--- YOUR OBJECTIVE ---
Would you go through the records below and copy each line with the string "computer"?

--- RECORDS TO PROCESS ---
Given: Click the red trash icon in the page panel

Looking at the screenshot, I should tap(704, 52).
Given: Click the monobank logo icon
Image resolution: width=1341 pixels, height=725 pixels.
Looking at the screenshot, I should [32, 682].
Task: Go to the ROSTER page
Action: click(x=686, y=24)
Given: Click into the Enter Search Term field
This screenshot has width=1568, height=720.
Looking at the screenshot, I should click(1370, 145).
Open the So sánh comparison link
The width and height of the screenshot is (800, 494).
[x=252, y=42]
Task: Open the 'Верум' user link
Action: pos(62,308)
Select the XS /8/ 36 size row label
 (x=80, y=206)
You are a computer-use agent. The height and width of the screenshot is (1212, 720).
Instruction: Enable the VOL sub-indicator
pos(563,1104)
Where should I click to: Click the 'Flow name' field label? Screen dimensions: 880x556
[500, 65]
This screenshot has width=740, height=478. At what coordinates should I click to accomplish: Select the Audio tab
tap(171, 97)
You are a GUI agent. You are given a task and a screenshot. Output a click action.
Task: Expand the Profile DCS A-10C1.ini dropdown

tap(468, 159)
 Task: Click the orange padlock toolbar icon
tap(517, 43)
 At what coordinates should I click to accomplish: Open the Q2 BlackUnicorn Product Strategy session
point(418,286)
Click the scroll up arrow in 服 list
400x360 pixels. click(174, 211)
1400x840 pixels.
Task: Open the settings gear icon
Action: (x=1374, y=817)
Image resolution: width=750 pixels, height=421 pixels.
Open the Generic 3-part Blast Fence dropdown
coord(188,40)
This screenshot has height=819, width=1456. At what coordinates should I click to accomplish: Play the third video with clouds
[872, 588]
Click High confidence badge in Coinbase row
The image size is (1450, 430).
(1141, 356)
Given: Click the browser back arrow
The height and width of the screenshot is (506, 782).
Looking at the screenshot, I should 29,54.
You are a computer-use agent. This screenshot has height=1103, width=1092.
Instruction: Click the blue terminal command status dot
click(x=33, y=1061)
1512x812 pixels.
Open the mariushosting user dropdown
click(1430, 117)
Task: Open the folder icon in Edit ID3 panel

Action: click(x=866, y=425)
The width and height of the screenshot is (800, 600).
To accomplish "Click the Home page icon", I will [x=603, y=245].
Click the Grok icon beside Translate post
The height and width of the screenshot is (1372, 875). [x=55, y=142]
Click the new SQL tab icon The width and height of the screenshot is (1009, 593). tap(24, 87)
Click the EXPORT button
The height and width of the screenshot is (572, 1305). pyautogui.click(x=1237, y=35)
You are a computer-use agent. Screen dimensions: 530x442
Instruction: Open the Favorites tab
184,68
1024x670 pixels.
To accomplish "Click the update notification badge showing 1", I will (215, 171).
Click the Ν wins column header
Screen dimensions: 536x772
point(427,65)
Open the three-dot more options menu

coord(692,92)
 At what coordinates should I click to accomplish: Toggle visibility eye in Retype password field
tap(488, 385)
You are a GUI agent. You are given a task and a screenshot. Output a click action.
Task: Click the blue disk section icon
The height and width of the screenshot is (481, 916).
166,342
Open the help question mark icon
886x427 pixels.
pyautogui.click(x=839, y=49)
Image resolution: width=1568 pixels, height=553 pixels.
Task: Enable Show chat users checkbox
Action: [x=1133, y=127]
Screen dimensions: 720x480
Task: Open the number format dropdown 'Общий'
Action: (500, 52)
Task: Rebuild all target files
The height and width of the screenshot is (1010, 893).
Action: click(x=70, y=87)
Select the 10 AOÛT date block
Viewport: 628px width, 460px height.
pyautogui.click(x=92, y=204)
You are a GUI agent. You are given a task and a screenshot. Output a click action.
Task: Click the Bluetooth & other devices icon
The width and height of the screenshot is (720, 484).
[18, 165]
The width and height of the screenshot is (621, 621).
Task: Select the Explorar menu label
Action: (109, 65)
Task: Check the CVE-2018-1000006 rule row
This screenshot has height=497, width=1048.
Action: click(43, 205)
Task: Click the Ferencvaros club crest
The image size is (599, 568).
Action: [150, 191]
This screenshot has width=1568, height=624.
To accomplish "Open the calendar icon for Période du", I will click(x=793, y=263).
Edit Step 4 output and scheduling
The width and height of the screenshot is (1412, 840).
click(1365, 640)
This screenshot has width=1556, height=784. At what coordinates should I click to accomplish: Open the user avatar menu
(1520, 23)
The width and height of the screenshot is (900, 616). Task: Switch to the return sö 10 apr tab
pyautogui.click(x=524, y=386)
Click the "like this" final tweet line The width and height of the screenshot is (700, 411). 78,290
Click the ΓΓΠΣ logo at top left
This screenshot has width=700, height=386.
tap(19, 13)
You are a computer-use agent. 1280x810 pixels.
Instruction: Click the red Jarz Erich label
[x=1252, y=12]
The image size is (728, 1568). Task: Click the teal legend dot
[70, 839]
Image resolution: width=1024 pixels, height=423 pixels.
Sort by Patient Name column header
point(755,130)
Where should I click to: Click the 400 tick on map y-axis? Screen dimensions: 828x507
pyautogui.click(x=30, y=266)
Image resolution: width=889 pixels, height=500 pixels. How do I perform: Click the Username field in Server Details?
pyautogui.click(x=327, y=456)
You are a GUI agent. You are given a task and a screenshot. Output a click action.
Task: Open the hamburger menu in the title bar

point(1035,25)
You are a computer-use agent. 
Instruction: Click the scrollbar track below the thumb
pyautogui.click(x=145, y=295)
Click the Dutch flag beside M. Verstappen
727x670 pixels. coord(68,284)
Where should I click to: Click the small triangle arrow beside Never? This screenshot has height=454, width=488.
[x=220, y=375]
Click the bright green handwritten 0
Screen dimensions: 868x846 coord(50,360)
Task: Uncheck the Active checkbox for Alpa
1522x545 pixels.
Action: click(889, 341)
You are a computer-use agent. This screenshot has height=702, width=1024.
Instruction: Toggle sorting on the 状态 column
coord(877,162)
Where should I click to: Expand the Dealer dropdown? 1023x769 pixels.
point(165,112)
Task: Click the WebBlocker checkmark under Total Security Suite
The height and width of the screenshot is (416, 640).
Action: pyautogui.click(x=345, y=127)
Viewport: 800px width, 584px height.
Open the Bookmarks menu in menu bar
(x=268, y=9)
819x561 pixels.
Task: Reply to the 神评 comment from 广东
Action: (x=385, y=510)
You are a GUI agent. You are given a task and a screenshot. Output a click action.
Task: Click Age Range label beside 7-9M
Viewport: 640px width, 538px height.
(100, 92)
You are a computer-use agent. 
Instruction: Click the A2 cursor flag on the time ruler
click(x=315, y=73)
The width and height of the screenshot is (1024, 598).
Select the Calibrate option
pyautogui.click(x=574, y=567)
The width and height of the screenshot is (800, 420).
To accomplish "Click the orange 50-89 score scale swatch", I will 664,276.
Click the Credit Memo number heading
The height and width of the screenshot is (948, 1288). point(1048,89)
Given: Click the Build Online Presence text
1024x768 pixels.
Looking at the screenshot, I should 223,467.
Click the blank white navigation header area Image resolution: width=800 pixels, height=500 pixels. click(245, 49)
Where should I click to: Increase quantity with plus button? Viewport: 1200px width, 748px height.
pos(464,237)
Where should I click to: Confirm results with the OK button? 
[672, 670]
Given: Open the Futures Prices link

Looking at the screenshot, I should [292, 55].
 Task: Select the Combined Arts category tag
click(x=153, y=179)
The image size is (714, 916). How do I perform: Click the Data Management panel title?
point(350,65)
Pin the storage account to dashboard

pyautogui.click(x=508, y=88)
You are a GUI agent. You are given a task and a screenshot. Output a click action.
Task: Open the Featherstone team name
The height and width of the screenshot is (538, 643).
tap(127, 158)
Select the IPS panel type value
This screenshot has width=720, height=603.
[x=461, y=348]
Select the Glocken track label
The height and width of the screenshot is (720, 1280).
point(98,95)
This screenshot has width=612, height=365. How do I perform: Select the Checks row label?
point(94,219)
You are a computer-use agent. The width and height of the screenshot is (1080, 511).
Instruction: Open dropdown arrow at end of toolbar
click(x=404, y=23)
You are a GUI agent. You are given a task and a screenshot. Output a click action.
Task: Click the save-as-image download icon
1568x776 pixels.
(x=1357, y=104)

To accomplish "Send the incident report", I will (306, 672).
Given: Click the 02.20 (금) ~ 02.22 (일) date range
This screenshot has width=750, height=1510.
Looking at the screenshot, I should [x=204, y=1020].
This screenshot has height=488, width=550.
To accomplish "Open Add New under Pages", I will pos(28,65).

--- THE COMPLETED TASK ---
You are a computer-use agent. The height and width of the screenshot is (1212, 720).
You are a computer-use agent. This screenshot has height=1103, width=1092.
You are a computer-use agent. Screen dimensions: 530x442
You are a computer-use agent. 1280x810 pixels.
You are a computer-use agent. 
You are a computer-use agent. This screenshot has height=702, width=1024.
You are a computer-use agent. 
You are a computer-use agent. The width and height of the screenshot is (1080, 511).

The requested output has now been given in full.